Here is the core of the problem: From my vantage point on the road, I can see the construction worker on my end. He has a radio to communicate with the guy on the other end. They are telling each other what is going on at their respective ends of the road. Because I can see that communication taking place, I have faith that, after a number of cars have been let through on the other side, my side will get a turn to go. But I cannot see God. I cannot see what He can see. I do not know what He knows. I must choose to walk by faith, not by sight. But faith in what? Faith in the providence of God. Faith in His faithfulness to His people. That is something I can see any time I choose, just by opening my Bible.

The operative word here is choose. Every time my life hits a roadblock, when I am met with chaos, indecision, and the inability to control the situation, I have a choice to make. I can slow down, trust, and obey the One who is guiding me, knowing that He is not only fully aware of what is on the other side, but that He planned it perfectly for my good and His glory, or I can frantically search for a way out of the situation on my own. If I choose to trust, God gets the glory. If I choose not to trust, and keep trying to fix things on my own, I may succeed and get the glory for myself (which will only make things worse the next time). More likely, I will end up in a ditch, with a God who is grieved because of my sinful self-reliance. While He won't give me the "evil eye", He will, as a loving Father, bring consequences that will make me more likely to obey and trust the next time.
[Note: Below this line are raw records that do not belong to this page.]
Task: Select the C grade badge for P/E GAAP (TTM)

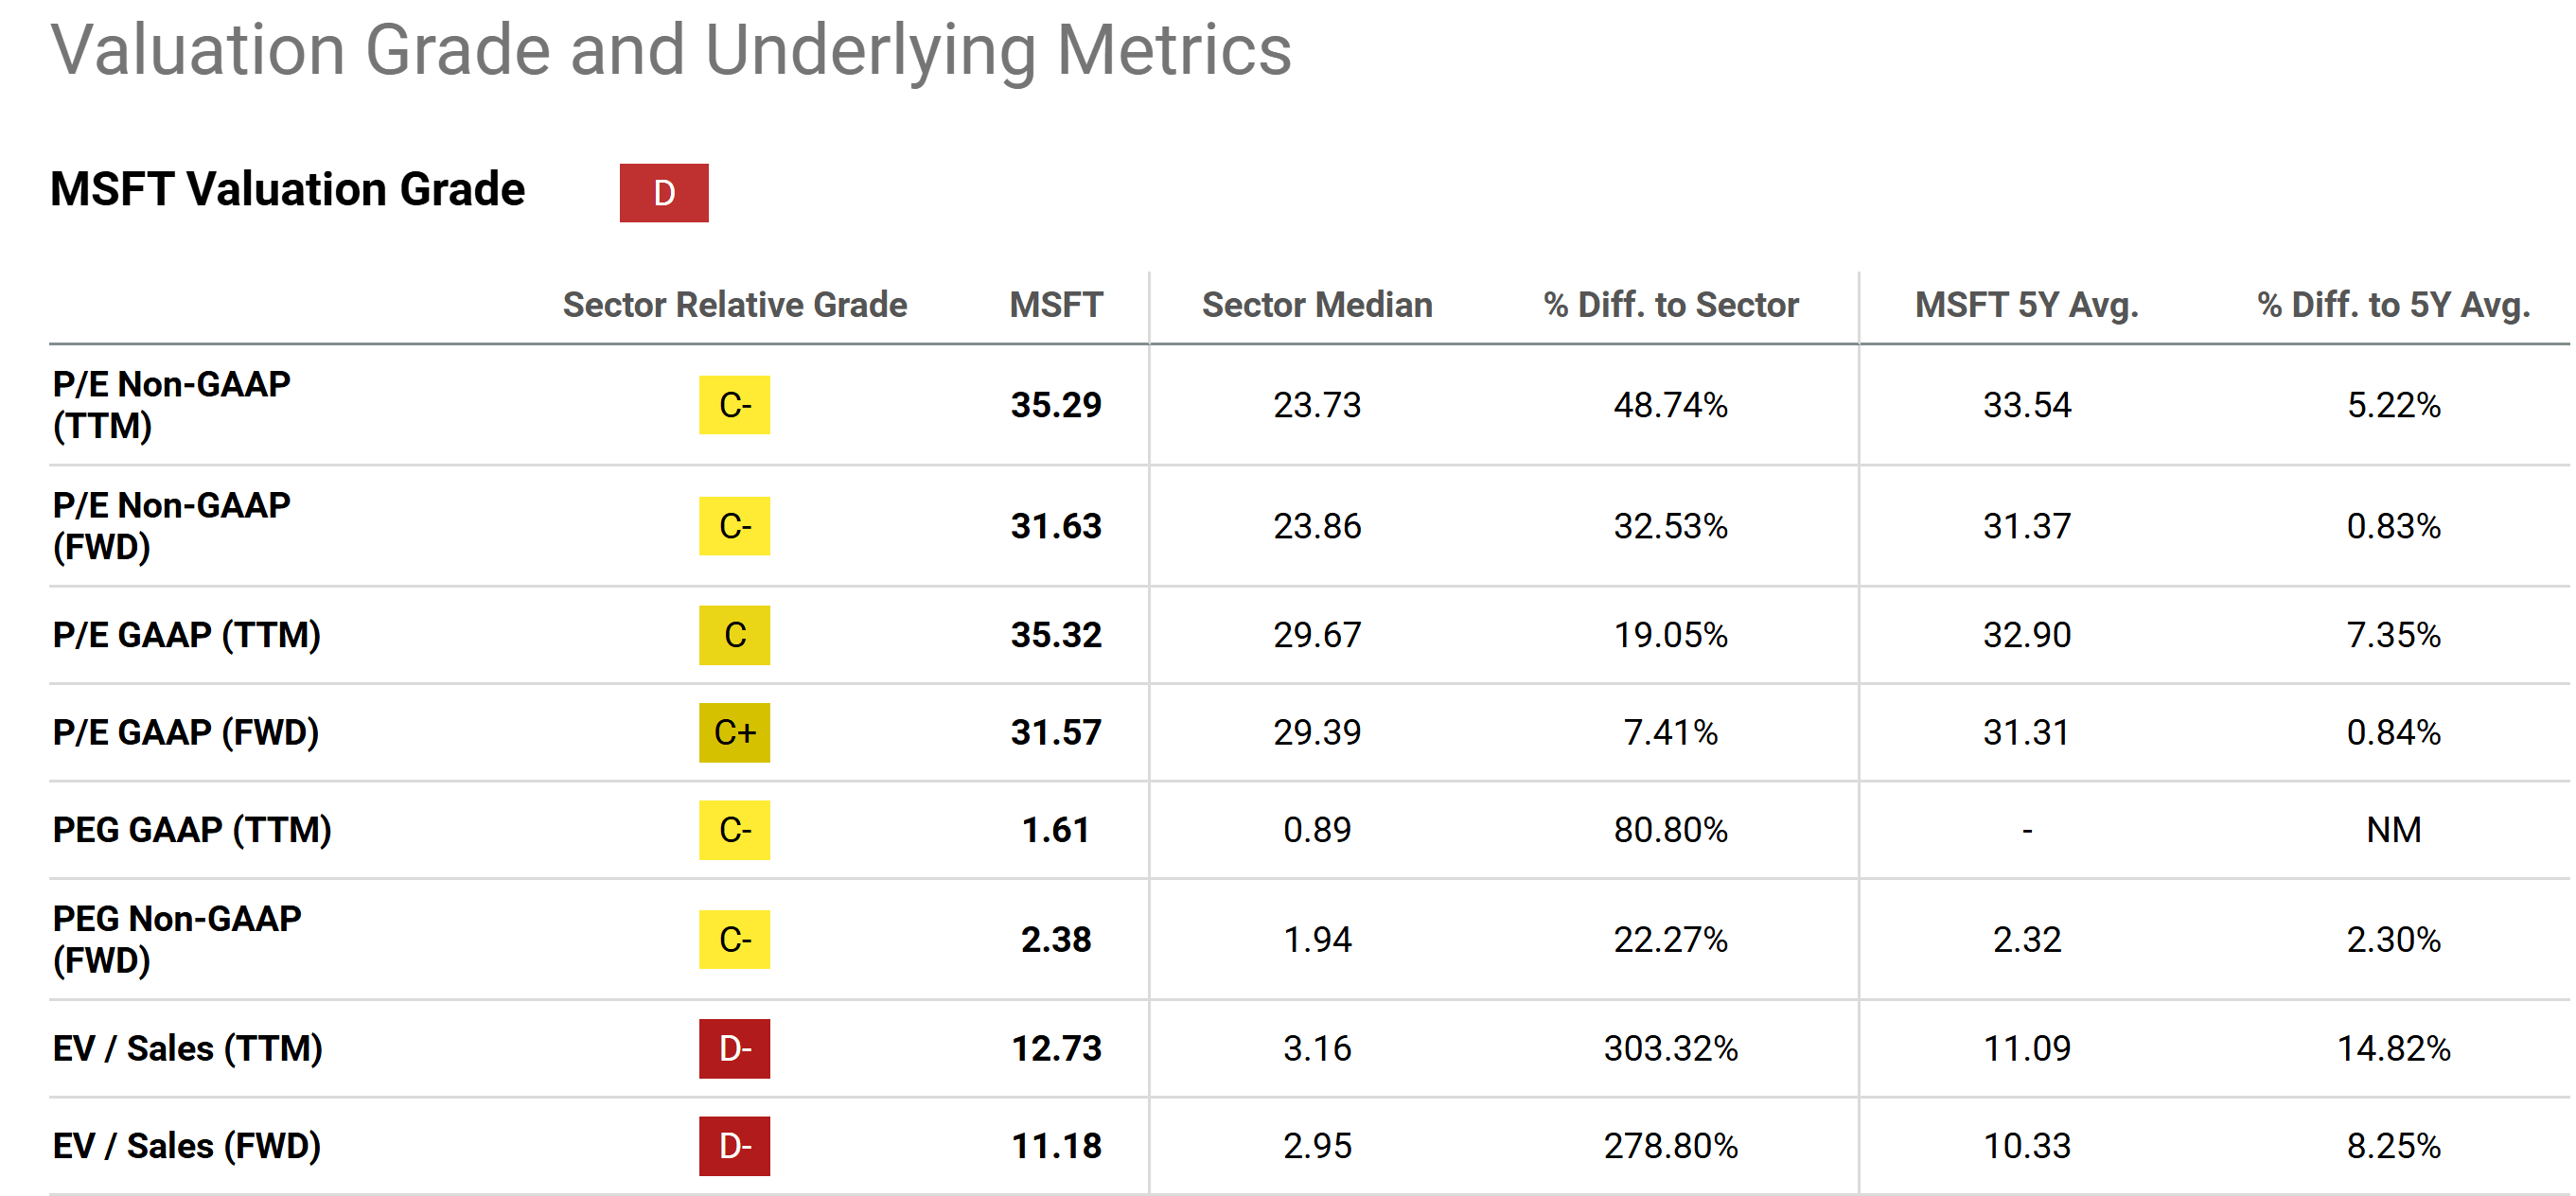Action: pyautogui.click(x=734, y=635)
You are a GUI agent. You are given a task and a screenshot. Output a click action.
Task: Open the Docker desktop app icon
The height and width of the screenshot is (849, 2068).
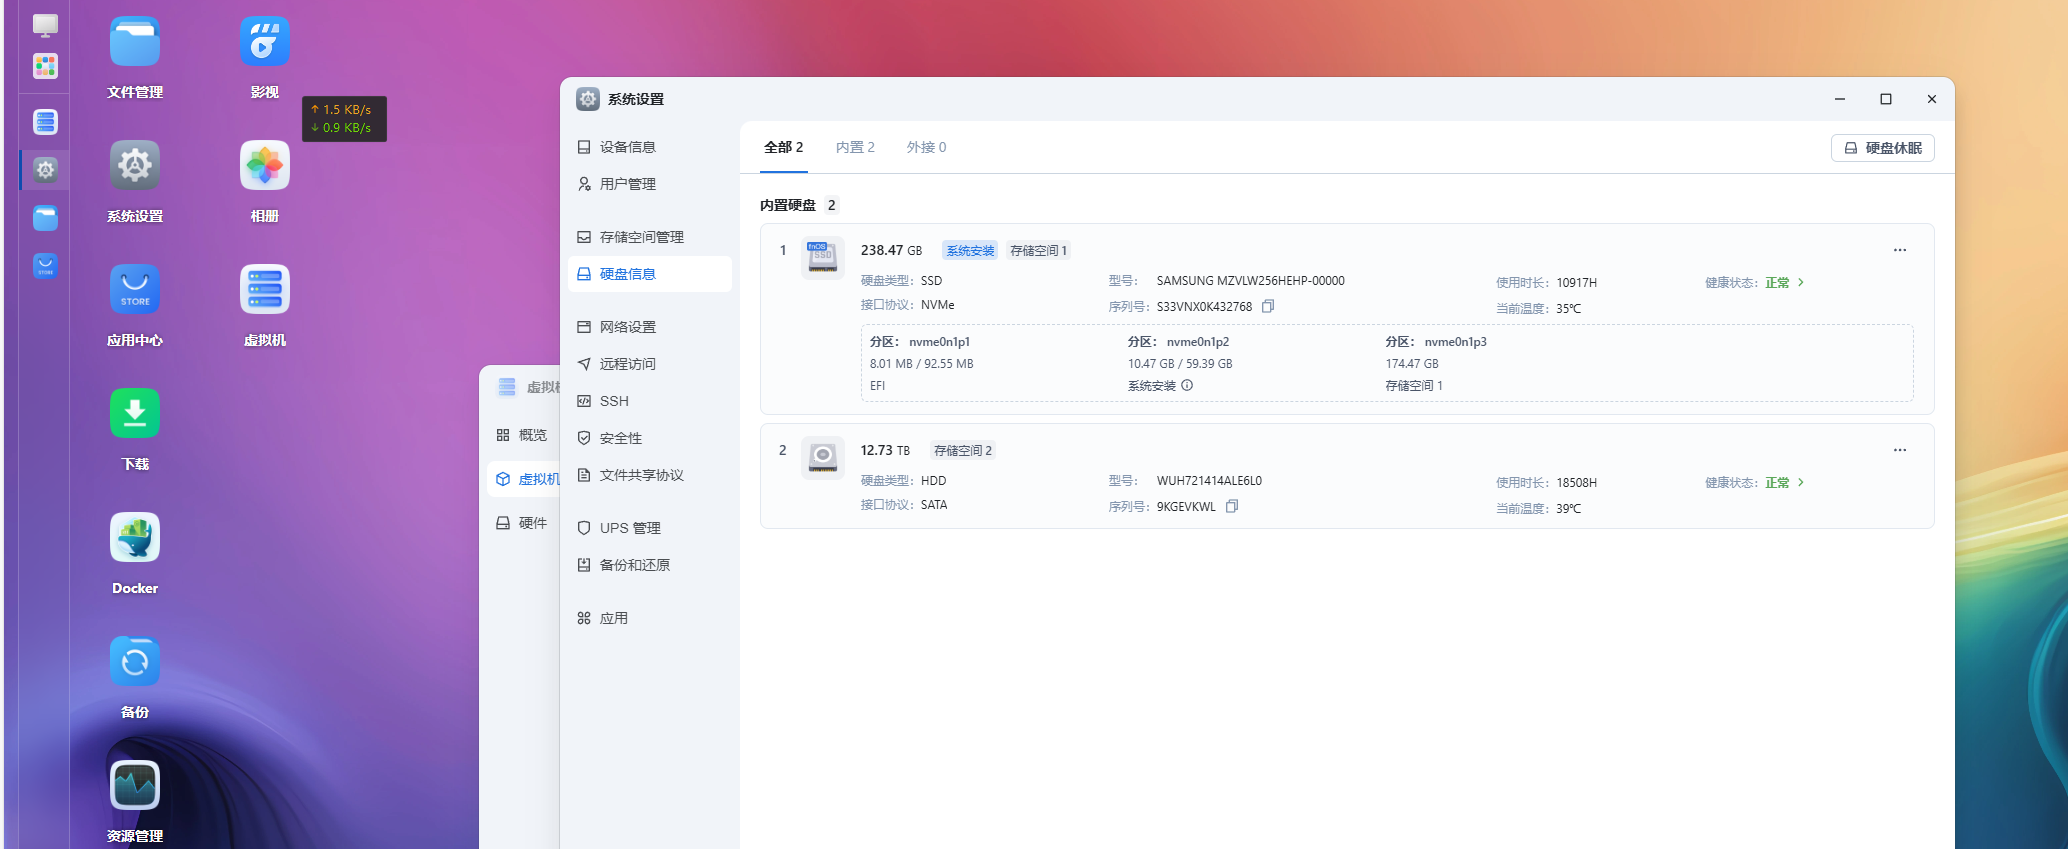(135, 538)
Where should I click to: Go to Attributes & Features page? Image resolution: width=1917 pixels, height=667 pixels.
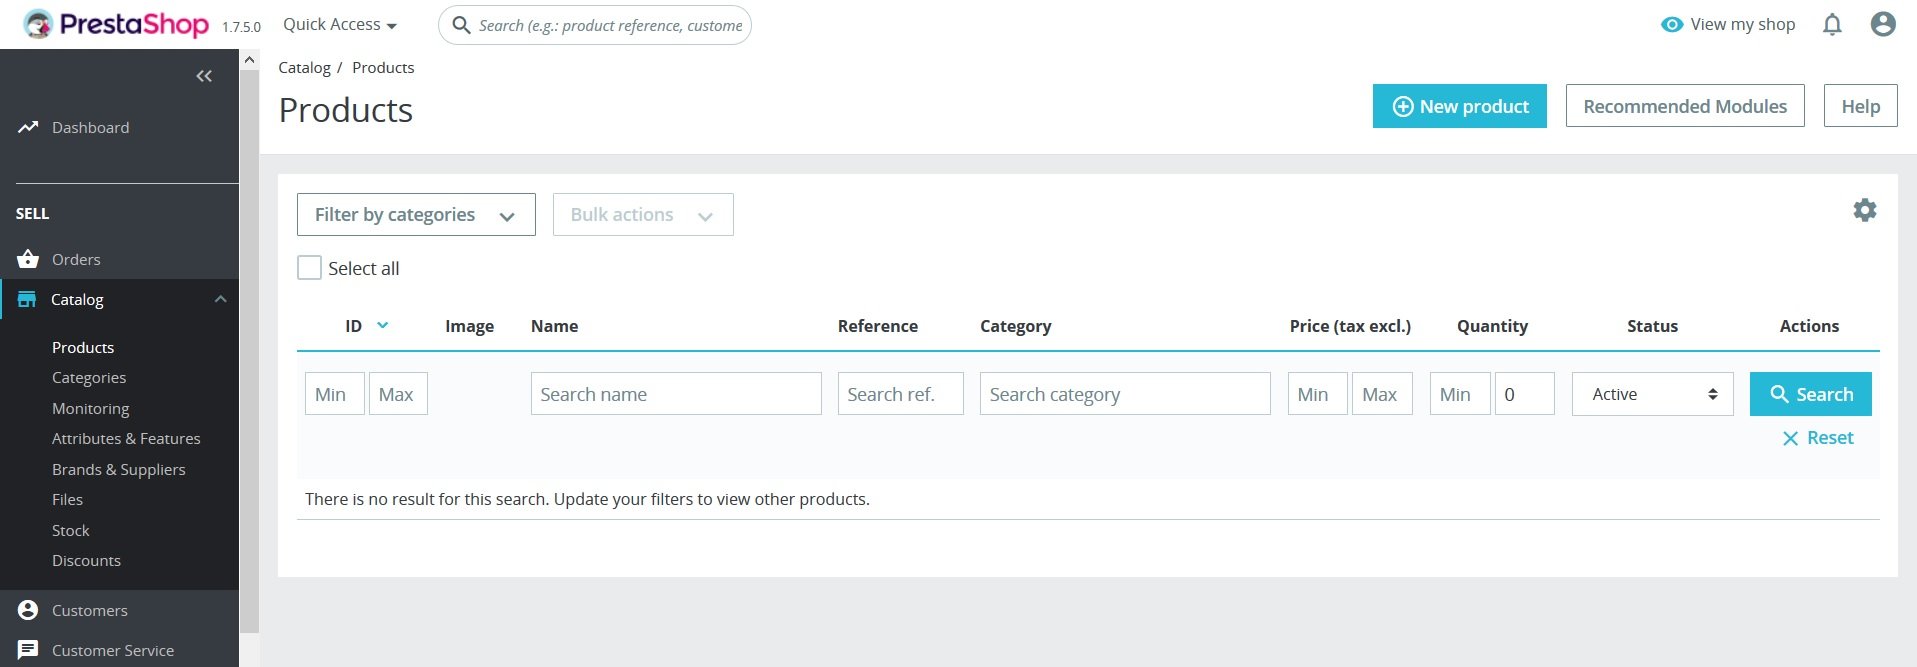(x=126, y=439)
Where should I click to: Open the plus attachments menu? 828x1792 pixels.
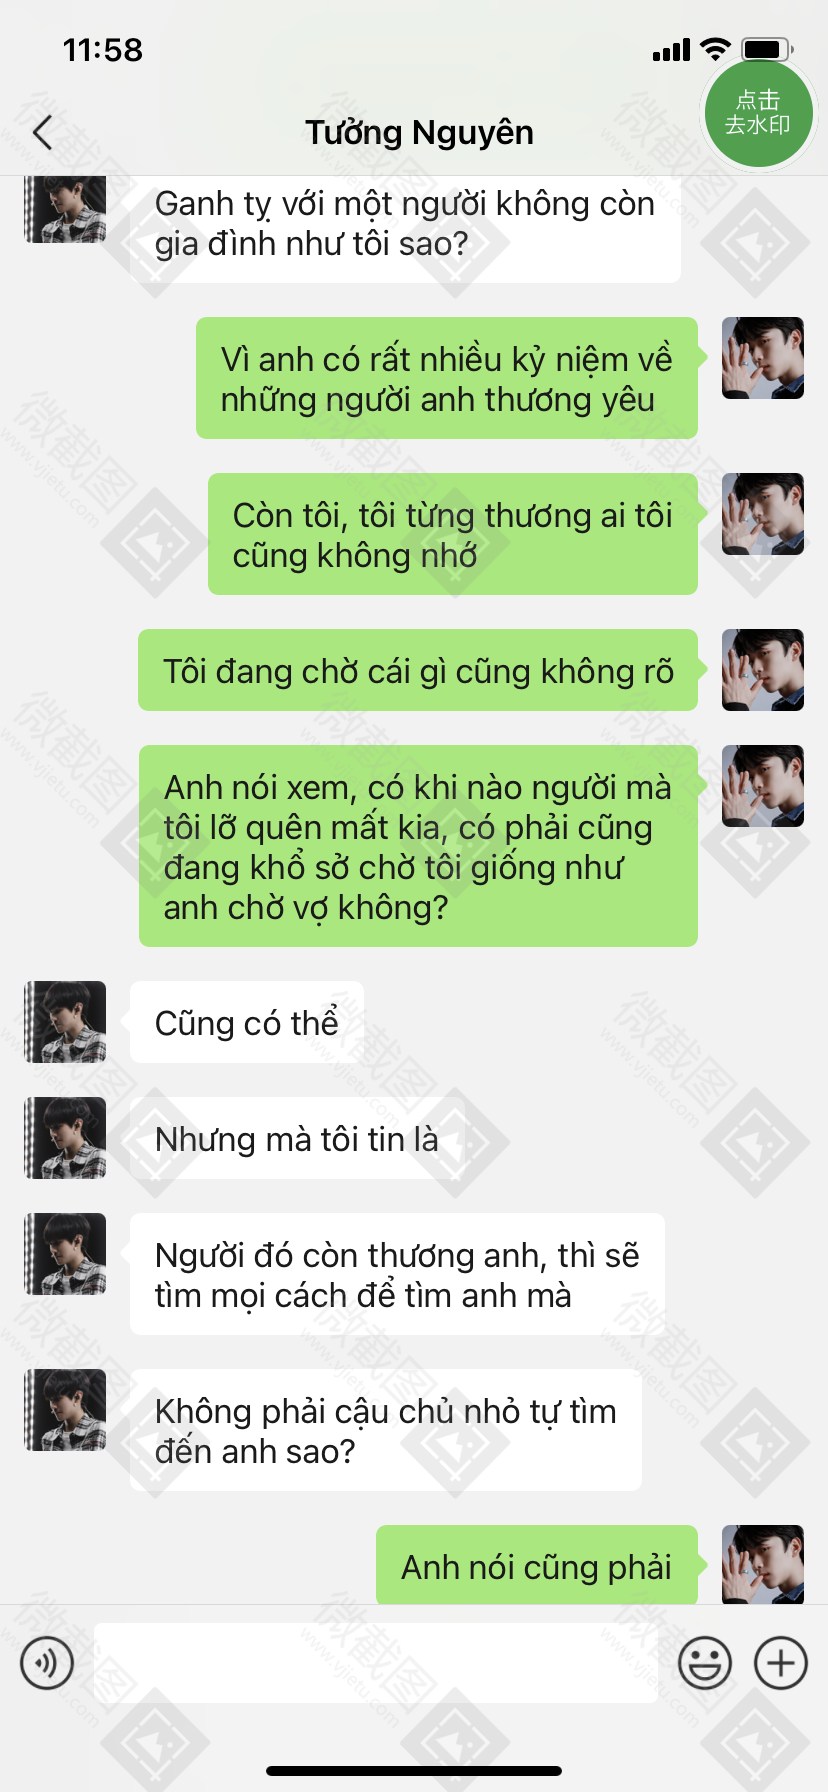point(781,1663)
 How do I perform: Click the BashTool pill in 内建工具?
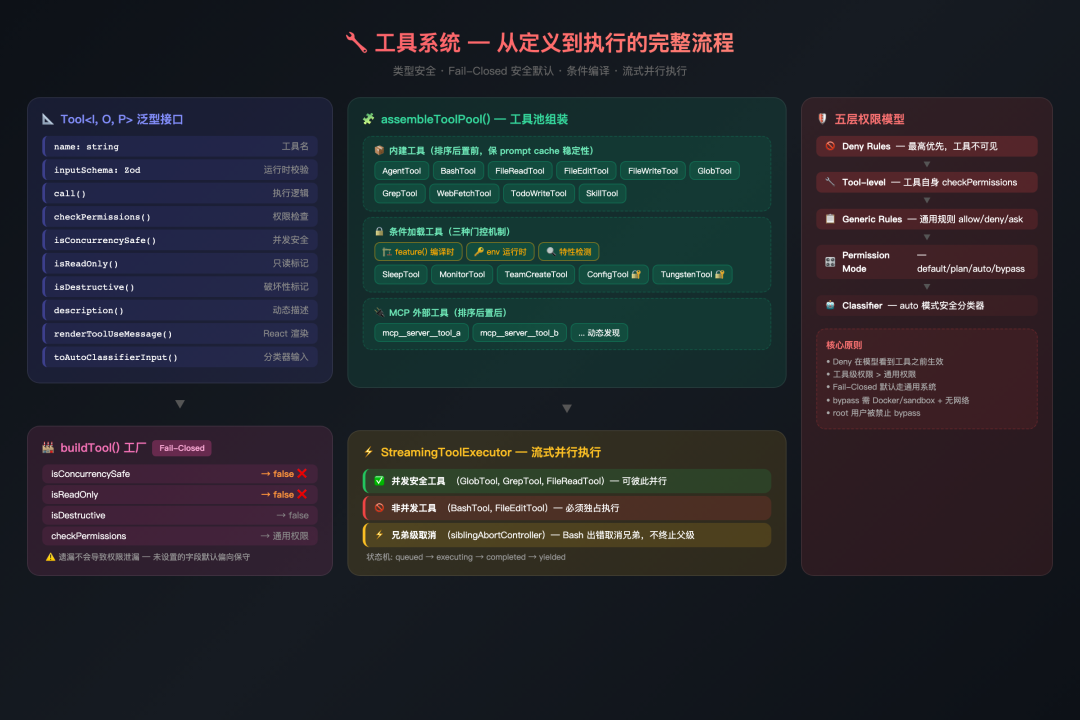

So what will I choose today? I choose to obey. I choose to trust God and His wise and loving providence. I choose to believe that He knows what is at the other end of the road without radio contact. As He waves me through this time of difficulty, I will follow His directions and avoid the ditch, the steam roller, and most importantly, His disapproval. Next time I come through this neighborhood, the road may be smooth, in need of repair again, or still under construction. But, regardless of the circumstances, I will have faith in God's perfect provision for me, and his ability to guide me safely to the other side.